→ Your assignment:
Write each line word for word, from the line that contains "Instruction: Click the 104 chest value for L" through the last line of the material below.
○ ○ ○
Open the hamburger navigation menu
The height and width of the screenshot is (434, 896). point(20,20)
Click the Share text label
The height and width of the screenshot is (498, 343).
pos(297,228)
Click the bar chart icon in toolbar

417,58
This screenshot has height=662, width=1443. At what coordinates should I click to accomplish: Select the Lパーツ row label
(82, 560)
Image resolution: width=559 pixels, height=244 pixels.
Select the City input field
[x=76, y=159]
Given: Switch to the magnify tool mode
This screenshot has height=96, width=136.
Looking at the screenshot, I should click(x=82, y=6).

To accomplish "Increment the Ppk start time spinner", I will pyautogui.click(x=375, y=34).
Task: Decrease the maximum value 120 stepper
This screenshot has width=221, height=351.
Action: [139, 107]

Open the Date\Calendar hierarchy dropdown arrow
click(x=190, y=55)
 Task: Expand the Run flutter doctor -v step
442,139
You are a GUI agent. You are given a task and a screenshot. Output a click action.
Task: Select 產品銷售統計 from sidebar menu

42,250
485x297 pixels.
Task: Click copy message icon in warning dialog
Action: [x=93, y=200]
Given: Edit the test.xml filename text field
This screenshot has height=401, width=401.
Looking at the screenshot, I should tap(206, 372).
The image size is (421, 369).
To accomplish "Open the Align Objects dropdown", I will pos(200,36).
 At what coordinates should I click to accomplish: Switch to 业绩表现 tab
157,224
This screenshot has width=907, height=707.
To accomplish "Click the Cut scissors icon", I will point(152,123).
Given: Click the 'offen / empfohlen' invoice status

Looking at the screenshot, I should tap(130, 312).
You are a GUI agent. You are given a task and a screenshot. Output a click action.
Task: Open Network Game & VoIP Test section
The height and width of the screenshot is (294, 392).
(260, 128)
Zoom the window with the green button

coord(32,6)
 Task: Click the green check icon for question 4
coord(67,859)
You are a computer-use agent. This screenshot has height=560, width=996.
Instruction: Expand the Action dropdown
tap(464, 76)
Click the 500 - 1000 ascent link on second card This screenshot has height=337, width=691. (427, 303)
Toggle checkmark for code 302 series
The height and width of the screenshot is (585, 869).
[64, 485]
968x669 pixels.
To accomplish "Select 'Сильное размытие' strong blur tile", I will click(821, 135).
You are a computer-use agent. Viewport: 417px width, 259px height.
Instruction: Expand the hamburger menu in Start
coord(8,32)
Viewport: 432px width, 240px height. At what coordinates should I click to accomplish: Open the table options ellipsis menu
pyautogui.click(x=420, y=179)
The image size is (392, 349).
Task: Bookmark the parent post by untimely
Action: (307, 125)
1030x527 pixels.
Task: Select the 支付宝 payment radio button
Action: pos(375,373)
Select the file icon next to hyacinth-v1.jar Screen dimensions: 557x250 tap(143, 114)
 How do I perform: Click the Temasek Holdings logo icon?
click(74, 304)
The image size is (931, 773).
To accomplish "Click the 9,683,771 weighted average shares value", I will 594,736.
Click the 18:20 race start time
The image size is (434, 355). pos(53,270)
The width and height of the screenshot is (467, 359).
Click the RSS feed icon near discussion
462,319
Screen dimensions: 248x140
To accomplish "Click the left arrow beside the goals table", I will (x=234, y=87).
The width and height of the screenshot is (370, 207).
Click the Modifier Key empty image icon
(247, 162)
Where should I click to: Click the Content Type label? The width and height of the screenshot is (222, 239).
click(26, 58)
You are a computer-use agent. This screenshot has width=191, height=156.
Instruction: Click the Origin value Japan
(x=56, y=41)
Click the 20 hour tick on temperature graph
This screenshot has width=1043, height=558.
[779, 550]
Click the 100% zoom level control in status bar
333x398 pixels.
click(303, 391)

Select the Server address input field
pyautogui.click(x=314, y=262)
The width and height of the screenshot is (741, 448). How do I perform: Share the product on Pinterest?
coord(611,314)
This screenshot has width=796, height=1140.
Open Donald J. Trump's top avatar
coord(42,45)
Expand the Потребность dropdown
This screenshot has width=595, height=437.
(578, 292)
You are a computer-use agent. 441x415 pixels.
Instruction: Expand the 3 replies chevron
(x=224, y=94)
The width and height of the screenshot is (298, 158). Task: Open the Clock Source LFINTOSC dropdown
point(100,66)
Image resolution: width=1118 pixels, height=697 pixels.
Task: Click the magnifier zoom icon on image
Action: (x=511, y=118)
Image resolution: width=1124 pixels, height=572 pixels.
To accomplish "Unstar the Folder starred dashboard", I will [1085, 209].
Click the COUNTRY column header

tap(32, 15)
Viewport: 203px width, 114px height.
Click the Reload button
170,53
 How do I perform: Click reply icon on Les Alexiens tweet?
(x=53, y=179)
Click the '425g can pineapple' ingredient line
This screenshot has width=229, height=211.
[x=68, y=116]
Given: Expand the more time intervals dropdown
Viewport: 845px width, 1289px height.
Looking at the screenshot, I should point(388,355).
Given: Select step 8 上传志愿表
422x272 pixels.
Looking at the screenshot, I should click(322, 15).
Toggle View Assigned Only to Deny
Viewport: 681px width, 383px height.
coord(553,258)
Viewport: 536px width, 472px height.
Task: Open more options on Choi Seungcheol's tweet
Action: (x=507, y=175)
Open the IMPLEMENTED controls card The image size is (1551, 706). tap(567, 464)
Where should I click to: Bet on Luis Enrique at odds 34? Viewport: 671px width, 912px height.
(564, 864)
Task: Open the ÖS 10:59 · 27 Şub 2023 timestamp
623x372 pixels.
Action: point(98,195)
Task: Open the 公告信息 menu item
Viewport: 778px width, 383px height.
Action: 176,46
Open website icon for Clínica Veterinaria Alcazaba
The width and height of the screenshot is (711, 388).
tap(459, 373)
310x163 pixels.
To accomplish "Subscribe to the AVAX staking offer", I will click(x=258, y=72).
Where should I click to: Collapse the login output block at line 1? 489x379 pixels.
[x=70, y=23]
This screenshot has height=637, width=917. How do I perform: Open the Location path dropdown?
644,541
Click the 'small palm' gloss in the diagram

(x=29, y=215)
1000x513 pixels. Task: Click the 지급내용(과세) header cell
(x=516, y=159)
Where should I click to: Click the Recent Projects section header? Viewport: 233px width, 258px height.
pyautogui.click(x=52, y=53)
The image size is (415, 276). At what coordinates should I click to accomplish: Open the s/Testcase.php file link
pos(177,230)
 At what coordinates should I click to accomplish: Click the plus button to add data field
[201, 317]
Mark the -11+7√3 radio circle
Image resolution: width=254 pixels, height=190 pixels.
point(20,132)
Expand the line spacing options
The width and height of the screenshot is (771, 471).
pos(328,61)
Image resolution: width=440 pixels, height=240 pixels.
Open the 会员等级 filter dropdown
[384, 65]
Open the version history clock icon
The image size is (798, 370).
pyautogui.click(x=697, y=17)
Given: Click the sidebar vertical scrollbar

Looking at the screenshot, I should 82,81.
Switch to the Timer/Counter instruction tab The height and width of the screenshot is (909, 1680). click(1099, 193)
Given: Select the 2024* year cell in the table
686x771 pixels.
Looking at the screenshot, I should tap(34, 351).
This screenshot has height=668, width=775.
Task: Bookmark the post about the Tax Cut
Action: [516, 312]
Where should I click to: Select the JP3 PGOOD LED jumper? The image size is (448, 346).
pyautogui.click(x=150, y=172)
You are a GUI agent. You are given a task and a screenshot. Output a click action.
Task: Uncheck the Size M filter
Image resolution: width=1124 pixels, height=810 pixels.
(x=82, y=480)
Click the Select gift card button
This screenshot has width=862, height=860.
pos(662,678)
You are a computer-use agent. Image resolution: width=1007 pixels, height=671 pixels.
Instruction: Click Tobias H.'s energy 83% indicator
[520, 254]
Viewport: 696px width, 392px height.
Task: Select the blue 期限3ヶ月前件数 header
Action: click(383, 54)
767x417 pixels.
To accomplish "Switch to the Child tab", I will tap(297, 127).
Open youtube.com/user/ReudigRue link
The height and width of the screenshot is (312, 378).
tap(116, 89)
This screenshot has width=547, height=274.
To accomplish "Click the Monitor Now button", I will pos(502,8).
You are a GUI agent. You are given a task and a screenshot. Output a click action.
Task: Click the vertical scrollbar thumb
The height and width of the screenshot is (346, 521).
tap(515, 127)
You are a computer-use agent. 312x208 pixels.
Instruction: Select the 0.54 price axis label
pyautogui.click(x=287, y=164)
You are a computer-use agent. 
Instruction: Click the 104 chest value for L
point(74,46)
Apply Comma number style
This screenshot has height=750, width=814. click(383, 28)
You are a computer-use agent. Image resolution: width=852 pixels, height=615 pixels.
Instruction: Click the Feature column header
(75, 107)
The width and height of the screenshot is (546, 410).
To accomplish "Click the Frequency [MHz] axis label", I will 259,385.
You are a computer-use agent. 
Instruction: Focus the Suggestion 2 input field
○ ○ ○
→ Solution to the problem:
Instruction: Click the 104 chest value for L
point(74,46)
Apply Comma number style
This screenshot has height=750, width=814. click(383, 28)
You are a computer-use agent. Image resolution: width=852 pixels, height=615 pixels.
Instruction: Click the Feature column header
(75, 107)
The width and height of the screenshot is (546, 410).
To accomplish "Click the Frequency [MHz] axis label", I will 259,385.
You are a computer-use agent. 
Instruction: Focus the Suggestion 2 input field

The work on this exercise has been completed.